Será que a garota era amiga de sua irmã? Talvez
ela só quisesse pegar uma coisa emprestada. O jeito dissimulado com que a
garota parava de mexer na bolsa de Mallory quando alguém do time olhava naquela
direção levou Jared a pensar que ela estivesse roubando.
Mas o que será que alguém poderia querer pegar
na bolsa de Mallory que só continha meias sujas e floretes extras?
Jared levantou-se. Ele precisava fazer alguma
coisa.
Será que ninguém mais reparava no que estava acontecendo?
— Aonde você vai? — sua mãe lhe perguntou.
— Ao banheiro — mentiu automaticamente, embora
soubesse que sua mãe poderia vê-lo atravessando o ginásio. Ele queria lhe dizer
a verdade, mas ela teria inventado alguma desculpa para a garota. Sua mãe sempre
pensava o melhor das pessoas, menos dele.
Jared desceu a arquibancada e, mantendo-se perto
da parede, atravessou a quadra até chegar à garota que ainda remexia na bolsa.
Mas, quando se aproximou das cadeiras, o técnico o deteve.

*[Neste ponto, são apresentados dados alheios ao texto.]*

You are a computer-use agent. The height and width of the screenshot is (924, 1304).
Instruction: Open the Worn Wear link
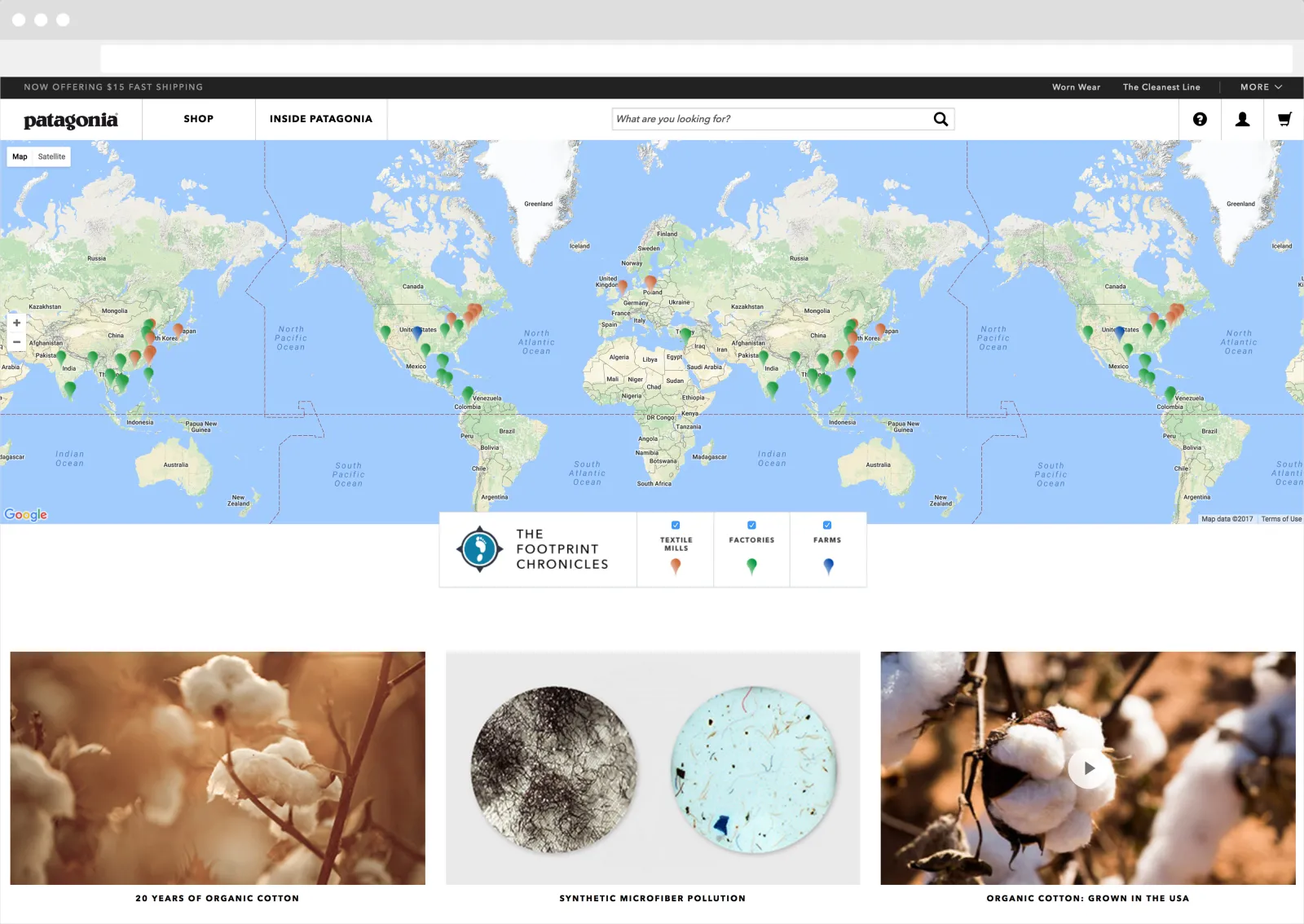pos(1076,87)
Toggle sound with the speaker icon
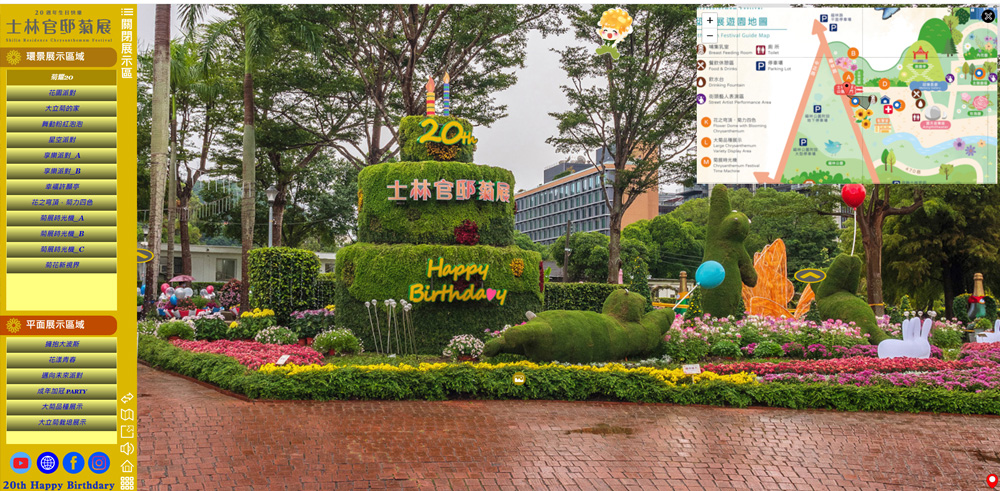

O técnico de esgrima era magro e baixo, com uma barba
curta e branca.
— Desculpe, garoto, mas você não pode entrar
aqui durante a disputa.
— Só que aquela garota está tentando roubar as coisas
da minha irmã!
O técnico se virou:
— Quem?
Mas, quando Jared se virou para apontá-la, percebeu
que a garota já tinha sumido. Ele se atrapalhou ao tentar explicar.
— Eu não sei quem é essa menina. Ela ainda não disputou.
— Todos já disputaram, menino. Acho melhor você
voltar para o seu lugar.
Jared voltou para a arquibancada, envergonhado, depois
pensou melhor. Virou-se e resolveu ir ao banheiro, assim sua mãe lhe faria
menos perguntas quando voltasse. Um pouco antes de passar pelas portas azuis do
ginásio de esportes, ele parou e olhou para trás.
Agora era Simon
que estava mexendo na bolsa de Mallory. Mas
Simon estava usando as roupas dele! Todo mundo ia pensar que fora ele. Jared estreitou os olhos, desejando
que aquilo que via fizesse sentido.
Foi então que uma suspeita horrível se formou em
sua mente. Olhando para a arquibancada, ele avistou o irmão sentado ao lado da
mãe, mastigando biscoitos. Seja lá o que fosse aquela coisa, não era Simon.